Herói da vida real: Guerreiro contra a dengue

Herói da vida real: Guerreiro contra a dengue

 POR FERNANDA ALVES

Rio –  Ele transformou a dor da morte do filho em luta pela redução de vítimas da dengue no Rio de Janeiro. Não há hora livre, fim de semana e feriado que o engenheiro Mário Roig, 39 anos, não dedique à Associação de Vítimas da Dengue (Avide). Ele a criou para tentar evitar que outras famílias passem pelo seu sofrimento. Em 2008, Mário perdeu o filho de 6 anos, Rodrigo, por demora no diagnóstico do tipo hemorrágico da doença.

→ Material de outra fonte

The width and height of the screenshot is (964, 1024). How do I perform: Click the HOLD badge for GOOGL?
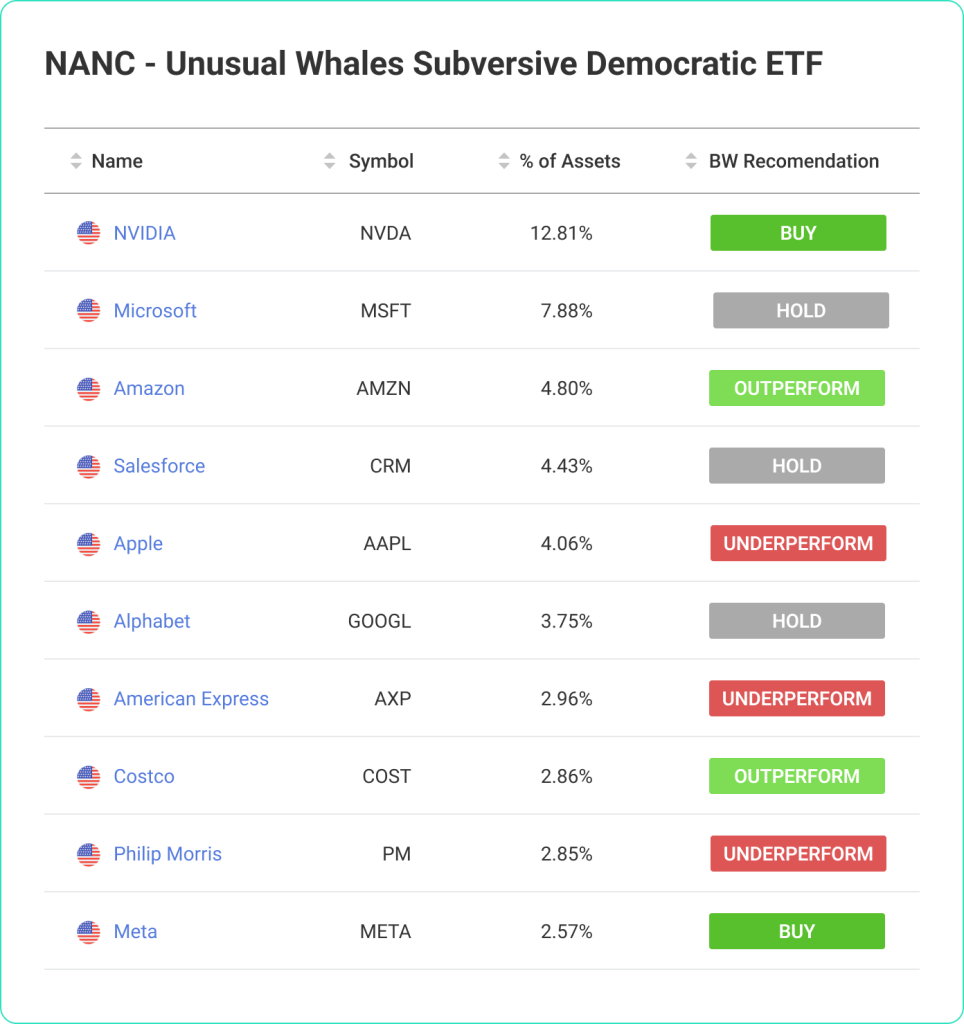(x=796, y=621)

Marcos Roig virou um ativista pela redução das vítimas da dengue | Foto: Fernando Souza / Agência O Dia

Marcos Roig virou um ativista pela redução das vítimas da dengue | Foto: Fernando Souza / Agência O Dia

Desde julho de 2009, quando fundou a Avide, Marcos virou um caçador de focos do mosquito Aedes aegypti, o transmissor da dengue. Ele bate em portas alertando os cariocas sobre o perigo da doença e a importância de não acumular água para o inseto depositar seus ovos. Ele também vai a escolas, onde dá palestra e incentiva diretores a abordar o tema em sala de aula. Só este ano, esse mal matou 37 pessoas no estado do Rio.

O pequeno Rodrigo Yamawaki Aguilar Roig adoeceu em 17 de fevereiro de 2008. Foram cinco dias indo a clínicas particulares até descobrir a dengue hemorrágica. Horas após o diagnóstico, o menino morreu. “Passei um mês sem sair de casa, sem trabalhar”, conta o engenheiro, pai de duas meninas de 9 e 14 anos. Ele viveu a angústia de saber que a morte poderia ter sido evitada: “Quando você tem um filho com uma doença rara, sem cura, você sofre, mas aceita. Quando você perde um filho com uma de tratamento simples começa a pensar que falhou como pai, que foi incompetente”.

SEM FINANCIAMENTO

Marcos presta solidariedade a famílias que perdem parentes para a dengue. “Oferecemos ajuda psicológica e temos um departamento jurídico”, conta ele, que só pede em troca engajamento na luta contra o Aedes. O engenheiro se inspirou no exemplo de Cleyde Prado Maia Ribeiro e Carlos Santiago Ribeiro. Eles criaram a ONG ‘Gabriela sou da paz’, após a morte da filha, Gabriela Prado Maia Ribeiro, de 14 anos, por uma bala perdida na estação de metrô São Francisco Xavier, em março de 2003. A Avide não tem fonte fixa de financiamento: “Tiro do meu bolso. Algumas pessoas ajudam, mas não conseguimos juntar grandes quantias”.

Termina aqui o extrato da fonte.